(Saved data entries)
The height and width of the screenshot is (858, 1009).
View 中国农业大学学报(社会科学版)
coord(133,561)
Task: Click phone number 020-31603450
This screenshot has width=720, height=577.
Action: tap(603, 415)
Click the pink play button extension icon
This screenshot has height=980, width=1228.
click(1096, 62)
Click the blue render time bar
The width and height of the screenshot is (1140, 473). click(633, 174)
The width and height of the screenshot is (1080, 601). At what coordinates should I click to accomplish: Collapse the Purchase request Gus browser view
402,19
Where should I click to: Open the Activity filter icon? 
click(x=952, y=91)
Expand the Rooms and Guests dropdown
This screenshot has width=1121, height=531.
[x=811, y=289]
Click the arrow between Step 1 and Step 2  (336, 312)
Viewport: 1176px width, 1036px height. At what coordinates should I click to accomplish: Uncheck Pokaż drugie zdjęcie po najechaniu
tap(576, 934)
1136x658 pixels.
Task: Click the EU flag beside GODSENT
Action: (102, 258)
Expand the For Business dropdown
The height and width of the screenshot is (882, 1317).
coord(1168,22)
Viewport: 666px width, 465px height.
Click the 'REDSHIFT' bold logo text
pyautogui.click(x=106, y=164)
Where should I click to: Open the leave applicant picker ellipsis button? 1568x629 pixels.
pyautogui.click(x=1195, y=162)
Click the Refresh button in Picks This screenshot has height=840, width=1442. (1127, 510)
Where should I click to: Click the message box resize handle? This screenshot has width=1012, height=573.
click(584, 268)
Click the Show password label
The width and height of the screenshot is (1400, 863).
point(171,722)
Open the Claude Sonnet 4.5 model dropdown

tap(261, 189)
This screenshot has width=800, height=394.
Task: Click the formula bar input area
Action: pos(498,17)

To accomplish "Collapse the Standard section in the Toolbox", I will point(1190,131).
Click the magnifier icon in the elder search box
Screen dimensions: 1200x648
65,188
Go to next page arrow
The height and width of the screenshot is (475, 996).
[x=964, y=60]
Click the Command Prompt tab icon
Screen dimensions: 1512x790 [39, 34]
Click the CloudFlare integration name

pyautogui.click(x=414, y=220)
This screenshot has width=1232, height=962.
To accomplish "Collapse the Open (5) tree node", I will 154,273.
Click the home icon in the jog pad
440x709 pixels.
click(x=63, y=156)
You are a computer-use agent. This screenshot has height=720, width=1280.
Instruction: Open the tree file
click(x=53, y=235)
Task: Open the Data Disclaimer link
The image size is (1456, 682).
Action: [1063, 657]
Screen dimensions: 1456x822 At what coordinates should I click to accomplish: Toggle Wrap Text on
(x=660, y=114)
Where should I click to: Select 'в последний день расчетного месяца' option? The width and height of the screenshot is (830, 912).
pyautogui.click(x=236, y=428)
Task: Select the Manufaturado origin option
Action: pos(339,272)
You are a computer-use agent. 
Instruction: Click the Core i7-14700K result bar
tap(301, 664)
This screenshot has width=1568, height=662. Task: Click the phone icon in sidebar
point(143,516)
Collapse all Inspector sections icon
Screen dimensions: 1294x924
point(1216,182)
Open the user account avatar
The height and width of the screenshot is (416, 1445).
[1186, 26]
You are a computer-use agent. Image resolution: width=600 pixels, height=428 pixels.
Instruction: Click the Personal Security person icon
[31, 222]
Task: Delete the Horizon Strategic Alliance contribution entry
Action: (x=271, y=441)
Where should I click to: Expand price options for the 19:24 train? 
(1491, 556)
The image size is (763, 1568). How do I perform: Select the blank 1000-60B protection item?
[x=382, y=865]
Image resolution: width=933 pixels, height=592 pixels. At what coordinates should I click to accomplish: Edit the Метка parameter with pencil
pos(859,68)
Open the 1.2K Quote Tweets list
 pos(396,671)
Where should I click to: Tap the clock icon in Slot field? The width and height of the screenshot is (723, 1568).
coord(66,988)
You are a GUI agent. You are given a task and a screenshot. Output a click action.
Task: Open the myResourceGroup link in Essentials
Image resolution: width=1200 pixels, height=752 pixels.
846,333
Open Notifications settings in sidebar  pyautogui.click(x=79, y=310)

▸ What to work on: Take every line from the records that holds "agent" and copy it down.

▸ Exercise result:
You are a computer-use agent. This screenshot has height=720, width=1280.
You are a computer-use agent. 
You are a computer-use agent. Image resolution: width=600 pixels, height=428 pixels.
You are a GUI agent. You are given a task and a screenshot. Output a click action.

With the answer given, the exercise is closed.